The Centers for Medicare and Medicaid Services recently released quality ratings for 4,599 hospitals across the country based on categories such as mortality, readmissions, patient experience and effectiveness of care.
The hospitals each received a star rating with five stars being the highest. HMH received a four-star rating. A five-star rating was given to 2.2 percent of hospitals assessed, and 20.3 percent garnered a four-star rating.
According to an HMH news release, Kentucky had 82 hospitals rated with 16 earning four stars and none receiving five.
HMH CEO Dennis Johnson said it’s always great to be ranked among the top hospitals, but it means even more when it comes from a certifiable source such as the Centers for Medicare and Medicaid Services, which provides reimbursement for some of HMH’s patients.
This is the first time the rankings have been released based on 64 quality measures across seven categories, with rankings coming from an algorithm based on hospital inpatient and outpatient quality reporting programs.
Much of the data is collected through claims data, but some is submitted by HMH.
Johnson said in his tenure with HMH, the facility has been focused on increasing community satisfaction with the hospital, which in turn increases patient numbers and capital to be spent on hospital improvements.
“Everything we’re trying to do here is really a culture change.
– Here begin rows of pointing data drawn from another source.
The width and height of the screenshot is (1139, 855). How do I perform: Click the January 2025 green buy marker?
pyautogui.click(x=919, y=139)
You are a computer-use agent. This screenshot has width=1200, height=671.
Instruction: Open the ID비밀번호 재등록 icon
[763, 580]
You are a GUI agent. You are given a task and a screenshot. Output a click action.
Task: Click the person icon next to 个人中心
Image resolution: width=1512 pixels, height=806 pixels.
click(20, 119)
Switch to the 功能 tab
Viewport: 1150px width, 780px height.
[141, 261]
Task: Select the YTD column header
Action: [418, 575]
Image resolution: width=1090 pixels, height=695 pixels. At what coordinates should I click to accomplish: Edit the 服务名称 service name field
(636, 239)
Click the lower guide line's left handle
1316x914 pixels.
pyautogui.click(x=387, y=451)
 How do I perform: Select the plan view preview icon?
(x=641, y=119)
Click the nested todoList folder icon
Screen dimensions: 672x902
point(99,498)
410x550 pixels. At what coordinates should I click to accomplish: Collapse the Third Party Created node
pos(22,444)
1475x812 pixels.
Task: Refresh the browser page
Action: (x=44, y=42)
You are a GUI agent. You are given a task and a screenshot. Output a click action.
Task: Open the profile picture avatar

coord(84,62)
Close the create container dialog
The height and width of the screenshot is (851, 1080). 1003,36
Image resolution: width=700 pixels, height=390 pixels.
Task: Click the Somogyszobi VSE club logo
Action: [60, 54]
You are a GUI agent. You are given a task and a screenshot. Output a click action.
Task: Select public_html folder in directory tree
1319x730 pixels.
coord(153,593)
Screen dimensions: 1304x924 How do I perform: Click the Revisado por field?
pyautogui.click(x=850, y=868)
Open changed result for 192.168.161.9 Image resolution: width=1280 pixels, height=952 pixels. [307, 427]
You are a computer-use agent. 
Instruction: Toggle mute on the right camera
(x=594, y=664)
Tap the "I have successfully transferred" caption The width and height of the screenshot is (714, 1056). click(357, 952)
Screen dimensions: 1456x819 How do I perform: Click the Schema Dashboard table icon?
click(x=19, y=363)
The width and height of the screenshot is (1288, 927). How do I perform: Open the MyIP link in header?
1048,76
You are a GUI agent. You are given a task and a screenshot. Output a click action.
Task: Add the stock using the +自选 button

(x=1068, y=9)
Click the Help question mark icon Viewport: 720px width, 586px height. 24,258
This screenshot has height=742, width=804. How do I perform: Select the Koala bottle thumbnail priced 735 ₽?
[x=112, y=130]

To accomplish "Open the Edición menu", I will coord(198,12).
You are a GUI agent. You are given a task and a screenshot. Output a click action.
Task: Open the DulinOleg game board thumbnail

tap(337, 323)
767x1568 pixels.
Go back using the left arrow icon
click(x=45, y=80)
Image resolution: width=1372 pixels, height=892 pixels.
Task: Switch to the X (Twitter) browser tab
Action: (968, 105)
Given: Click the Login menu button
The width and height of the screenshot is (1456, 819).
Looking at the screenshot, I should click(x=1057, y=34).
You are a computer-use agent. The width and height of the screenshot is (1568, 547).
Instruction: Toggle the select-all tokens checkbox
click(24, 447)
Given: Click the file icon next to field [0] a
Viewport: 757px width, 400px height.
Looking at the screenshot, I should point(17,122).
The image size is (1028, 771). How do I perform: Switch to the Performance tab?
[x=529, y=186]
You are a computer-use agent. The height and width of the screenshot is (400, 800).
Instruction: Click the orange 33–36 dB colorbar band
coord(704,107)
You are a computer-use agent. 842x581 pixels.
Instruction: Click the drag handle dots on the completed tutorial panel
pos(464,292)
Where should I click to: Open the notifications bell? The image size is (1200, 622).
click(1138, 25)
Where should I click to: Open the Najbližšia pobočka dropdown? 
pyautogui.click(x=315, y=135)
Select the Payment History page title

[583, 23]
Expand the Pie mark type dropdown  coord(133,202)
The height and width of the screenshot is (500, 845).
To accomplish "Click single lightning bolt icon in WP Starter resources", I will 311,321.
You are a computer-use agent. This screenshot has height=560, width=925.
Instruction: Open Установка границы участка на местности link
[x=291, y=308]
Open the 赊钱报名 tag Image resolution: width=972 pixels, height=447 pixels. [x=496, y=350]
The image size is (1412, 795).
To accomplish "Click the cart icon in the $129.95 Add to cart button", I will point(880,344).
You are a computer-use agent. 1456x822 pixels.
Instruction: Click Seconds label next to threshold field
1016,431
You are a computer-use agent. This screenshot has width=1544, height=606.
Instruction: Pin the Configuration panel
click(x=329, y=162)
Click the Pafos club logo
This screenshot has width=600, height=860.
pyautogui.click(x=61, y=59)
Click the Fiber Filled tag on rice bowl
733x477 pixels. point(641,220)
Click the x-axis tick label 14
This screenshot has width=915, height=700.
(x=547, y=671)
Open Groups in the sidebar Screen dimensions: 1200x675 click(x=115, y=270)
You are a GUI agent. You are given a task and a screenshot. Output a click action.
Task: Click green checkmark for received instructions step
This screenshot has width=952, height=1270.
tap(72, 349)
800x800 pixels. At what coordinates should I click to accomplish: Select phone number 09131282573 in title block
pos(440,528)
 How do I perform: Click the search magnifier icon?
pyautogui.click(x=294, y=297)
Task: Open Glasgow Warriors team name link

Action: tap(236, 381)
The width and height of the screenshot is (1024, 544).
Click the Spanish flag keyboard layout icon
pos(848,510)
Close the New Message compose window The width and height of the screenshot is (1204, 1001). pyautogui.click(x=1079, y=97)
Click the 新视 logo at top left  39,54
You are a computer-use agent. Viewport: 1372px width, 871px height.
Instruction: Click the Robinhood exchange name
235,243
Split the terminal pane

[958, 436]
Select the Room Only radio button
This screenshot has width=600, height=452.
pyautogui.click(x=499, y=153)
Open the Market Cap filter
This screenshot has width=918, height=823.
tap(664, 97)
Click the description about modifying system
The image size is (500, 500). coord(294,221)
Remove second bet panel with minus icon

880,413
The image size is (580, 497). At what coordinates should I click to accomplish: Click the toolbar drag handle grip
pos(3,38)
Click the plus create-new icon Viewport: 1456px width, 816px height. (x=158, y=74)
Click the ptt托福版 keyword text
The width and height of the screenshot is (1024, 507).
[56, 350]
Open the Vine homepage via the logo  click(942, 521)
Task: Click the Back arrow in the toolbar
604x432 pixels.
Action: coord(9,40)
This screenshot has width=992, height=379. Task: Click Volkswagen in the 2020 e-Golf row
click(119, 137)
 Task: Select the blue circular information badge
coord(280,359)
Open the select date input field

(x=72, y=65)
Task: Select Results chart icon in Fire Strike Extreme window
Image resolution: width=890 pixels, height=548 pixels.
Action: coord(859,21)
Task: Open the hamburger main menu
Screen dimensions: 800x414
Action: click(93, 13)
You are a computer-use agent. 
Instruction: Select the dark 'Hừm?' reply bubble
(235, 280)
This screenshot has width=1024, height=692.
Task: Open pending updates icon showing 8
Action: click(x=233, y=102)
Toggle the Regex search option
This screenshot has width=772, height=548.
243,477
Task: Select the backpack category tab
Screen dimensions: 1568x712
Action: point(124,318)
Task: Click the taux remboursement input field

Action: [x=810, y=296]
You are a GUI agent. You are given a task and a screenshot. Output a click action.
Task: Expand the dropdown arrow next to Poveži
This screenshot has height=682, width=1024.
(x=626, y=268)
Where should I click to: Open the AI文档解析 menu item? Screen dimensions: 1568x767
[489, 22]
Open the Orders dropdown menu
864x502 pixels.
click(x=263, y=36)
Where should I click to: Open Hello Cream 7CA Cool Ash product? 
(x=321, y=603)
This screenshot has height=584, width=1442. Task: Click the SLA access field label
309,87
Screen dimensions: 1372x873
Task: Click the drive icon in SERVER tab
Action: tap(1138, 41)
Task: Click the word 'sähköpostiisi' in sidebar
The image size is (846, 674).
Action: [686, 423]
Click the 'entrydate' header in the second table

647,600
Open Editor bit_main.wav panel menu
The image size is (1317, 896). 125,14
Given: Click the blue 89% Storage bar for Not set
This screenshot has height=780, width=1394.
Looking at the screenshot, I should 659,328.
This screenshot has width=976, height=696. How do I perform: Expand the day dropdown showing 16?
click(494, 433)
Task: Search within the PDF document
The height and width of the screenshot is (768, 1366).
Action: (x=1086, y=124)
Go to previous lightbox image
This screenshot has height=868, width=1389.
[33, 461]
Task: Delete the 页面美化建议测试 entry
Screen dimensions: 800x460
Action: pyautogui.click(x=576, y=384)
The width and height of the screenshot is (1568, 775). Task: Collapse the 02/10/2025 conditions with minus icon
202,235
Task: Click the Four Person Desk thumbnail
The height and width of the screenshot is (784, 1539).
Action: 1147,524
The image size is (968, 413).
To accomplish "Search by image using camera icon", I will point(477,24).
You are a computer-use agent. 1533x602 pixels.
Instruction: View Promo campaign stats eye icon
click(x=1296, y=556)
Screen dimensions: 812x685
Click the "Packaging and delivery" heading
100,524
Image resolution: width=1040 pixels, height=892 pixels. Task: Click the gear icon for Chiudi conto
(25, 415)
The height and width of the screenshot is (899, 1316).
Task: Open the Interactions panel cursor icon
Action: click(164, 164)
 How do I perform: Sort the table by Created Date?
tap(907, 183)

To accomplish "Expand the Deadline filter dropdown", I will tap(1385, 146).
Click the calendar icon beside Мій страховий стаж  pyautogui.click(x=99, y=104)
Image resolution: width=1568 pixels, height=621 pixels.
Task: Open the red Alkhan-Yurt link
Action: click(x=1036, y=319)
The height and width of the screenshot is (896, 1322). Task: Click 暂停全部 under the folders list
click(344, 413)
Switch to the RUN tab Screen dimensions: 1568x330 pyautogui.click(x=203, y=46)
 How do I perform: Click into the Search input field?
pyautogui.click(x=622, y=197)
When I came here five years ago, we were really a safety net hospital,” Johnson said. “We were seeing the Medicare and the Medicaids, but by and large, if you were a commercial paid patient, you were more than likely seeking care in Louisville, with the notable exception of our emergency department.”
Johnson said what followed was a reforming of the hospital’s strategic plan, including patient surveys about why they would choose to seek care elsewhere over HMH.
The majority of responses, according to Johnson, were perceptions about physicians and facilities at HMH.
“That became our strategic plan: recruiting top docs, trying to get our facilities up to speed and then service,” he said.
Johnson said the ranking data is based on all-payer data, not just Medicare and Medicaid patients, but the reimbursement rates the hospital receives as a result of the ranking are a result of Medicare and Medicaid patient numbers.
“We’ve long known our hospital is providing care that is as high-quality as any hospital in the country,” Johnson said. “This ranking validates that. It speaks volumes about the quality and breadth of care our physicians, nurses and medical team provides.”